## Задание 1:
Скопируйте из текста об архиепископе Луке без изменений всё от слов "Обнажив, хотя и" вплоть до слов "дни. Всего только!" включительно.
## Задание 2:
Ответьте по тексту об архиепископе Луке:
(a) О чём Лука просит Святейшего ходатайствовать перед правительством?
(b) Каким путём, согласно резолюции Патриарха Алексия, должно быть разрешено описанное явление?
(c) Кому Лука написал слова "Угасает моя хирургия, и встают большие церковные задачи"?
## Задание 3:
Допишите следующую часть текста об архиепископе Луке, начиная сразу после его последней фразы.

## Исходный текст:
Обнажив, хотя и невольно, картину крепостной сталинской деревни, Лука завершает письмо неожиданным пассажем: "Это бедственное положение Церкви может быть изменено только решительными мероприятиями Центрального Правительства". В связи с этим он, архиепископ Лука, просит Святейшего ходатайствовать перед правительством о том, чтобы оно предоставило верующим свободу посещать церкви в праздничные дни. Всего только!
О политической наивности (точнее, о политическом соблазне) Крымского Владыки уже достаточно говорилось. Как ни горько звучит письмо о судьбе сельских храмов и деревенских прихожан, ничего нового во взглядах Луки оно не открывает. Зато резолюция Патриарха Алексия заметно дорисовывает для нас портрет Святейшего.
"Печальное сообщение. Но нам видно, на основании других сообщений с мест, что это - явление местное. И на месте же оно должно быть разрешено в благоприятном смысле, путем сношений Епархиального Архиерея с уполномоченным совета по Крымской Епархии".
...Документы и свидетели подтверждают: для архиепископа Луки вторая половина сороковых годов - время страстного увлечения делами Церкви. Он администрирует, проповедует (проповеди его заполняют уже несколько машинописных томов). Особенно любит он службу в храме. Многочасовые службы истомляют, доводят до полного изнеможения, но Владыка не желает для себя никаких поблажек. Но что же при этом стало с хирургом Войно-Ясенецким, куда девался лауреат Сталинской премии, профессор, автор прославленных книг?
На то, что две ноши нести ему не под силу, Лука начал жаловаться еще в конце войны. "Угасает моя хирургия, и встают большие церковные задачи", писал он старшему сыну. И осенью того же года снова: "Хирургия несовместима с архиерейским служением, так как и то и другое требует всего человека, всей энергии, всего времени, и Патриарх пишет, что надо мне оставить хирургию".

## Материал:
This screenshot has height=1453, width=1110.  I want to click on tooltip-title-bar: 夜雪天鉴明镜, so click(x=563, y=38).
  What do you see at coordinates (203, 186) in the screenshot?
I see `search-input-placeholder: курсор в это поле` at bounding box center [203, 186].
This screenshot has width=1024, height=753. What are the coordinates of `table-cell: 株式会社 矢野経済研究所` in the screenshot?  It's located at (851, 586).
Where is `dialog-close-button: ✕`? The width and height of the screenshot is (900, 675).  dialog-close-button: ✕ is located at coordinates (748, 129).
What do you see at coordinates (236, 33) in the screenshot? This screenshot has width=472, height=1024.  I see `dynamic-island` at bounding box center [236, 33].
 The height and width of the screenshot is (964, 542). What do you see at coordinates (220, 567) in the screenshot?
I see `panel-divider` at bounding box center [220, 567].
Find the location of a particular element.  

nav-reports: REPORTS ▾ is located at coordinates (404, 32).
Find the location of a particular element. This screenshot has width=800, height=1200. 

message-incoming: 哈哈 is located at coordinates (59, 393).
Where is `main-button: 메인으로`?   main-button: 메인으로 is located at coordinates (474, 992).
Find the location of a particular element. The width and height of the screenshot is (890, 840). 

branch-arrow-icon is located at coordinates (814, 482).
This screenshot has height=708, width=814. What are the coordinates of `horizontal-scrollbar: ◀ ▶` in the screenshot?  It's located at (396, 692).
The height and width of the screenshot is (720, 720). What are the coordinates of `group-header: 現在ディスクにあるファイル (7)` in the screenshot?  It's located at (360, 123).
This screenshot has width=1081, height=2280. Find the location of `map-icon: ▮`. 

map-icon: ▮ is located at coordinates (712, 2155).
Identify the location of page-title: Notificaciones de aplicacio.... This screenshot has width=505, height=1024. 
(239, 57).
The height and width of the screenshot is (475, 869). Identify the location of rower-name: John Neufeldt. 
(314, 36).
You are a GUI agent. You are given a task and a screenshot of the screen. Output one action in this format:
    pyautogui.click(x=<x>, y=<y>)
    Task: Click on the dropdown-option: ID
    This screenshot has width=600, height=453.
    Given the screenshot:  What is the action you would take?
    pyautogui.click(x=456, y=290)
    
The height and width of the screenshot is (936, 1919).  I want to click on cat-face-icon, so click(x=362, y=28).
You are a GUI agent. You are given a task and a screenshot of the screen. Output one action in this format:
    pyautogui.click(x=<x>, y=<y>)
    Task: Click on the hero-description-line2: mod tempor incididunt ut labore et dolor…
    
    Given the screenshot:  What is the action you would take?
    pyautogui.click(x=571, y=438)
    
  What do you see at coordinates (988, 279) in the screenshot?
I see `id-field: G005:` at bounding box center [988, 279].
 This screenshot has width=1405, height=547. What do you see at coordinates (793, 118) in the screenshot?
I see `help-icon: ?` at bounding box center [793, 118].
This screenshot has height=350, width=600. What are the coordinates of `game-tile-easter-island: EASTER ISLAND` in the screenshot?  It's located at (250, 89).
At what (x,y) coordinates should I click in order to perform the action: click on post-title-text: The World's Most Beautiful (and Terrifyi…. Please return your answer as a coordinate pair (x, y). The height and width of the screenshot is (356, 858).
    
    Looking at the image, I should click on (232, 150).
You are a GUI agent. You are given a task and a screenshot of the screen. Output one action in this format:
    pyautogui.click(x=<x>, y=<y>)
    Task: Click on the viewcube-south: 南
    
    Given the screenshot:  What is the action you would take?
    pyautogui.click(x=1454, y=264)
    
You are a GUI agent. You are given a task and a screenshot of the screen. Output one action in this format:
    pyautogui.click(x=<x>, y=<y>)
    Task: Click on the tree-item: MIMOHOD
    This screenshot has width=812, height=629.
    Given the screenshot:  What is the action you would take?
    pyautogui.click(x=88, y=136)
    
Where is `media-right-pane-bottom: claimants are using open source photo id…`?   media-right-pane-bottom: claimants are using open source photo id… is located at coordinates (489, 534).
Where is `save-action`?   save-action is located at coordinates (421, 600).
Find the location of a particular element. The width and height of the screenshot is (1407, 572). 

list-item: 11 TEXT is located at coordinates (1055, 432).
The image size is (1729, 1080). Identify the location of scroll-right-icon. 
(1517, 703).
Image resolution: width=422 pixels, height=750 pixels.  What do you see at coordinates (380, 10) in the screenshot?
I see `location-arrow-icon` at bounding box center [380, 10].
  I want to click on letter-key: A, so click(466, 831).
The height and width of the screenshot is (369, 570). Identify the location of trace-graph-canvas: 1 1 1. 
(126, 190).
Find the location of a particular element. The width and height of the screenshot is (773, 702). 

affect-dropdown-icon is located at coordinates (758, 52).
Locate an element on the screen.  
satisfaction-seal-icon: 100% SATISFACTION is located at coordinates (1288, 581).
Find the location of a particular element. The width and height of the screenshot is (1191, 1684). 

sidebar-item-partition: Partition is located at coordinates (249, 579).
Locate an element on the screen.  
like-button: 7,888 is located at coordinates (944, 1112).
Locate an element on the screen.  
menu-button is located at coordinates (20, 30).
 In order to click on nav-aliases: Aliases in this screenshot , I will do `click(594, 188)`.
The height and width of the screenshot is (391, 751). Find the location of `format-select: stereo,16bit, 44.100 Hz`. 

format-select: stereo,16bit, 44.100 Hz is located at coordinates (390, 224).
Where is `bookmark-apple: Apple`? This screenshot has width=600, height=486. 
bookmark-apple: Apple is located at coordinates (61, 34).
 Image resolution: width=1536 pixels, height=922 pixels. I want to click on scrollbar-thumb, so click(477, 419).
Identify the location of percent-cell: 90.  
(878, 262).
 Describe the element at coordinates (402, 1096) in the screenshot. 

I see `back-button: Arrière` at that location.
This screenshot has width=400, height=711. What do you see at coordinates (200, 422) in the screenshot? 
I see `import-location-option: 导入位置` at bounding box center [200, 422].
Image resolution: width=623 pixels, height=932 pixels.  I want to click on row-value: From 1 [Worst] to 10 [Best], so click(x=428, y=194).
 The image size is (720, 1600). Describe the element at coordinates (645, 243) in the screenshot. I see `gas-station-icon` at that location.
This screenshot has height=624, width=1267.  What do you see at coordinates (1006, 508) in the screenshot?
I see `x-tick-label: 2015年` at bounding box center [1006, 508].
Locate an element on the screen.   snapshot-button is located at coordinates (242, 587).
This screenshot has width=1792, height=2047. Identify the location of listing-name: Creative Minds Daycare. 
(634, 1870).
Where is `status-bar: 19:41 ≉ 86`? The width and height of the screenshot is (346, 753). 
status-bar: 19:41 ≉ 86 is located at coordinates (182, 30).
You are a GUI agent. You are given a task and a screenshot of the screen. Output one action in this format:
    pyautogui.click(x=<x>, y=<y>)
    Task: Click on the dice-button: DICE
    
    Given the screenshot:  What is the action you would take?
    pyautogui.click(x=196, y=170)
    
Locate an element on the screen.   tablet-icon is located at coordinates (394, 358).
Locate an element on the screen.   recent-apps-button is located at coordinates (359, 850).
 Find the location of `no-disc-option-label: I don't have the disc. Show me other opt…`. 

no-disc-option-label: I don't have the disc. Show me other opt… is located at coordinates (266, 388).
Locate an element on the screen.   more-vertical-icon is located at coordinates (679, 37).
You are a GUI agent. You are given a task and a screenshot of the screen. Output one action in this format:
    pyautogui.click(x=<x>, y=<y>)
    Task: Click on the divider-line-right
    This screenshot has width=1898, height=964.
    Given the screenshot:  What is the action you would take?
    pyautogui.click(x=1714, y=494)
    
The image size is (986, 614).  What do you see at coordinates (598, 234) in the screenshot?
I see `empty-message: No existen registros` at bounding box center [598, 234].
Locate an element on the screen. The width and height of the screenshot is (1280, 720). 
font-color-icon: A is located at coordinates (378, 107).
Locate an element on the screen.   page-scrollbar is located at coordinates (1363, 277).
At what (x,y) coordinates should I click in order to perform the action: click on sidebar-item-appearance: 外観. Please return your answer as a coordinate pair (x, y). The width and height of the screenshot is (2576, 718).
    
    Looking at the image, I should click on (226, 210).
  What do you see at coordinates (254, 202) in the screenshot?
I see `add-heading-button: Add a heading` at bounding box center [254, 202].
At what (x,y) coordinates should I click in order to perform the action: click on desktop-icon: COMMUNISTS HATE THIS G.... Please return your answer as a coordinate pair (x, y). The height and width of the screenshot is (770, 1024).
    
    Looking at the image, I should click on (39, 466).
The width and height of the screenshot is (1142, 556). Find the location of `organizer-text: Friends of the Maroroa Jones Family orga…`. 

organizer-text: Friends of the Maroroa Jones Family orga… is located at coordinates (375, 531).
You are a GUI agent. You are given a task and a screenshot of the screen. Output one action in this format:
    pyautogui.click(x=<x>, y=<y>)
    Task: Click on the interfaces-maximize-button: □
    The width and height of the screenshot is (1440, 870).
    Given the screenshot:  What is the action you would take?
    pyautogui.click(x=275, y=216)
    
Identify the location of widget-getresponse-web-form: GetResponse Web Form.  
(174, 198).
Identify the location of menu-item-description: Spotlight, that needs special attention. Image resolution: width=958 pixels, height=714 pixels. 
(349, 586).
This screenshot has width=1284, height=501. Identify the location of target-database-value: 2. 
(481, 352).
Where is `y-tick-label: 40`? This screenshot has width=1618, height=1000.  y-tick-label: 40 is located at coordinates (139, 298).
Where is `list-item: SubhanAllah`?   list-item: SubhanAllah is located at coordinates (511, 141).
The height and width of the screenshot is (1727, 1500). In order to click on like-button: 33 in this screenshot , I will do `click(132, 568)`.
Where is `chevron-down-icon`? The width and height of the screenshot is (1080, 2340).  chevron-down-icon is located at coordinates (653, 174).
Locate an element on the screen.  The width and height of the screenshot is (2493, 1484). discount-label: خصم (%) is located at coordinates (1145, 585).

## Итоговый ответ 1:
Обнажив, хотя и невольно, картину крепостной сталинской деревни, Лука завершает письмо неожиданным пассажем: "Это бедственное положение Церкви может быть изменено только решительными мероприятиями Центрального Правительства". В связи с этим он, архиепископ Лука, просит Святейшего ходатайствовать перед правительством о том, чтобы оно предоставило верующим свободу посещать церкви в праздничные дни. Всего только!

## Итоговый ответ 2:
(a) Чтобы правительство предоставило верующим свободу посещать церкви в праздничные дни.
(b) Путём сношений Епархиального Архиерея с уполномоченным совета по Крымской Епархии.
(c) Старшему сыну.

## Итоговый ответ 3:
В том же году, побывав в Москве на операциях талантливого Сергея Юдина, Лука оставил в книге почетных посетителей клиники многозначительную запись: "Хирург в прошлом - блестящему хирургу настоящего и будущего профессору С. С. Юдину. Свидетельствую свое восхищение Вашей блестящей техникой и неисчерпаемой энергией в строительстве новой хирургии нашей великой Родины". "Хирург в прошлом..." Верил ли он, что его путь в хирургии уже завершен? Так, во всяком случае, может показаться. Незадолго до отъезда из Тамбова Войно писал Зиновьевой: "Мое сердце плохо, и все исследовавшие его профессора и врачи считают совершенно необходимым для меня оставить активную хирургию". Пугает его и катаракта на единственном зрячем глазу: в перспективе встает опасность слепоты. "Впрочем, может быть, я и не доживу до нее, - восклицает Лука, - ведь мне уже шестьдесят девять..."
В то время, когда писались эти строки, профессору-архиерею предстояло еще более пятнадцати лет жизни, половина из которых - в активной научной и медицинской деятельности. Что же касается невозможности совмещать врачевание души и тела, то разговоры эти тотчас прекратились, когда Лука понял, что в Крыму его хирургия никому не нужна.
"В Симферополе нет запроса на мою медицинскую работу. Я живу здесь полтора месяца, и никто о ней не заикается", - с обидой пишет Войно Зиновьевой летом 1946-го. Причина равнодушия к Войно-хирургу лежала на поверхности: в конце 1946 года профессор в рясе был такой же политической бестактностью, как и в 1940-м.